**Problem requirements**
Report how many lines in the records hold the string "status"; give the number and nothing else.
◇ ◇ ◇ ◇
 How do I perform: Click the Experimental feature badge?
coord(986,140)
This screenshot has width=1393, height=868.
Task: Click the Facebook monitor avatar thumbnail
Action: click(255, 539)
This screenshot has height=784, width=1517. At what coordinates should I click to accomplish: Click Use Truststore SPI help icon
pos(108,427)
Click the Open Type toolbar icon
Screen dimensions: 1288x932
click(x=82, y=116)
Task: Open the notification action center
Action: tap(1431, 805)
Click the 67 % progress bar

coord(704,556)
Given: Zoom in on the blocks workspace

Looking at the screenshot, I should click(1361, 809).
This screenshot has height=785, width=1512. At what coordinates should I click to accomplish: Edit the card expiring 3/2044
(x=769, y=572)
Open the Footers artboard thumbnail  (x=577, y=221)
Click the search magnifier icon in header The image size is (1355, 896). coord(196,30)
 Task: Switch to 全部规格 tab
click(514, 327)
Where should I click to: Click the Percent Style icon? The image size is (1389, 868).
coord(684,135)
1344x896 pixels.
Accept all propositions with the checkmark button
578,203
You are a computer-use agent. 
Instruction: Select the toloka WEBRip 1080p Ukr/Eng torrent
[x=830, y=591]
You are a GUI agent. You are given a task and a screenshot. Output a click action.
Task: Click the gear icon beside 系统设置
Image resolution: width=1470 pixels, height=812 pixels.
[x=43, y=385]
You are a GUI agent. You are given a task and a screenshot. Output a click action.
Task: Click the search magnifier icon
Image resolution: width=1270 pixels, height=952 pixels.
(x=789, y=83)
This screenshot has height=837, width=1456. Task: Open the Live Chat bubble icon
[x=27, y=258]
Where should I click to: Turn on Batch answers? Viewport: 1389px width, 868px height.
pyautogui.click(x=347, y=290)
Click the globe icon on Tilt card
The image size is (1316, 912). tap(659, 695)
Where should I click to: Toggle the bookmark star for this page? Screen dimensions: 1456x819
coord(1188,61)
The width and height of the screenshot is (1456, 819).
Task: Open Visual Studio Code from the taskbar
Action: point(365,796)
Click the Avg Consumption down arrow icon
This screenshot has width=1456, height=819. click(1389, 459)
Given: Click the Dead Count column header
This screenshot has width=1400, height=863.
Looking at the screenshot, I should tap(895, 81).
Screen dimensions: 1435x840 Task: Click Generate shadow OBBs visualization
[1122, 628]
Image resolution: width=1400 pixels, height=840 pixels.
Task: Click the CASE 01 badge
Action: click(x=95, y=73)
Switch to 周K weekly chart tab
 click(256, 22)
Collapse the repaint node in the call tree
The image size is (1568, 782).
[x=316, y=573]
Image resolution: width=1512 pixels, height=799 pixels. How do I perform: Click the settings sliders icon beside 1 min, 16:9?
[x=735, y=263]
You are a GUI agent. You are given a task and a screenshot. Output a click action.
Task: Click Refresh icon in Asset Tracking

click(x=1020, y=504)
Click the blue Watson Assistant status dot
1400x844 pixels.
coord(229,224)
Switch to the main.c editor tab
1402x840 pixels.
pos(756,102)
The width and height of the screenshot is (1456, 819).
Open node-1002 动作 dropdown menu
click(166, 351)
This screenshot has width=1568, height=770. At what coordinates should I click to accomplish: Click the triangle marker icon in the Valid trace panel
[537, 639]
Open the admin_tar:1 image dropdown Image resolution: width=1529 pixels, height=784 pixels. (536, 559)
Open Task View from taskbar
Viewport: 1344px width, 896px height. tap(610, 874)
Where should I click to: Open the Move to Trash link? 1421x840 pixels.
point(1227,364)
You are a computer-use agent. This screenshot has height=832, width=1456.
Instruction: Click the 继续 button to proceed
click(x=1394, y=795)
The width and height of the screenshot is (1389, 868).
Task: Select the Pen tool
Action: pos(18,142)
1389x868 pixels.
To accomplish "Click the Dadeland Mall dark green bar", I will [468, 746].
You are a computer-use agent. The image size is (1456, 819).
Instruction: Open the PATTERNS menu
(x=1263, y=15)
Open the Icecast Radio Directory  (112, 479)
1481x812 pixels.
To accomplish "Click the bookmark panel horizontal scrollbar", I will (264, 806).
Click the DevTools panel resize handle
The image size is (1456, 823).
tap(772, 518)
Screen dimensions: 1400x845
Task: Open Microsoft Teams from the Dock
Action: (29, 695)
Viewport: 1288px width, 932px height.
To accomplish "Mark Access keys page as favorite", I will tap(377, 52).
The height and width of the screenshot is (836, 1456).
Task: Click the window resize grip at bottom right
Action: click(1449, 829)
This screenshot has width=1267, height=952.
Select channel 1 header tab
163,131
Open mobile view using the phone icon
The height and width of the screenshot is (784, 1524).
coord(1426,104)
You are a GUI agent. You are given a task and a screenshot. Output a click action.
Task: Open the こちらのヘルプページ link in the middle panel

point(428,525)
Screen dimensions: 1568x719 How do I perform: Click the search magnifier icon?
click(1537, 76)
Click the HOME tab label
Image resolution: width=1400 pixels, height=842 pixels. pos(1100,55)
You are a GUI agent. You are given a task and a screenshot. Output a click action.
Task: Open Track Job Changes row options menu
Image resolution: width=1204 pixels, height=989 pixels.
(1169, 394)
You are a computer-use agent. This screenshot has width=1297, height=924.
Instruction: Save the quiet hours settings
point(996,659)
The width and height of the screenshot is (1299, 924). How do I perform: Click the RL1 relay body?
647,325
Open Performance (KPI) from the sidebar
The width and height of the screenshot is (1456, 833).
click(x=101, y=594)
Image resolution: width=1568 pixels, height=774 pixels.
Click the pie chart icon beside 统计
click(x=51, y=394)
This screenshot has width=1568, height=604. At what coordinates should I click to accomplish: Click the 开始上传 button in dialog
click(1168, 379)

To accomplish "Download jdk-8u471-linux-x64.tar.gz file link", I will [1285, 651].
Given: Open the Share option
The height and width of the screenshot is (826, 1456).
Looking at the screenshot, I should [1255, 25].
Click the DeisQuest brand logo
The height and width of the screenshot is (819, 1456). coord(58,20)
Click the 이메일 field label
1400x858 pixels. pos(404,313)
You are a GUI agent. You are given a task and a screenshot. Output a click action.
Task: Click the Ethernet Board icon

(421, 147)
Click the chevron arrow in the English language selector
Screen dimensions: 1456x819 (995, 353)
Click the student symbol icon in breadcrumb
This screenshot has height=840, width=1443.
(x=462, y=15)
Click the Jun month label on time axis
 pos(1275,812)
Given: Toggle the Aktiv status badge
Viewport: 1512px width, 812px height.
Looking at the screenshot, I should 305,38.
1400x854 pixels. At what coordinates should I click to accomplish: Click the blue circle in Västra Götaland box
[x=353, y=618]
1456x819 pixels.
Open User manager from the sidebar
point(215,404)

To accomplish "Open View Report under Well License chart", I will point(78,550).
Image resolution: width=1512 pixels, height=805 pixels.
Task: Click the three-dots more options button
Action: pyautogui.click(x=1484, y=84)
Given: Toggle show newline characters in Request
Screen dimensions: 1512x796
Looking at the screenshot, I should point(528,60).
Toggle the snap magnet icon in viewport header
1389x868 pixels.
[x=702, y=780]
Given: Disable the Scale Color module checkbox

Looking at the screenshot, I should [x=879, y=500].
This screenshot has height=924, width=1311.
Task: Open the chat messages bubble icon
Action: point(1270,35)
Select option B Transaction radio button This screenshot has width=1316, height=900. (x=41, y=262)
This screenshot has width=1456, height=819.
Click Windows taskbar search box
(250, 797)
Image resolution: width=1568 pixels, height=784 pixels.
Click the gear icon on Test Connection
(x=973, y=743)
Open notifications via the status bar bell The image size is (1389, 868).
◇ ◇ ◇ ◇
**Response box**
3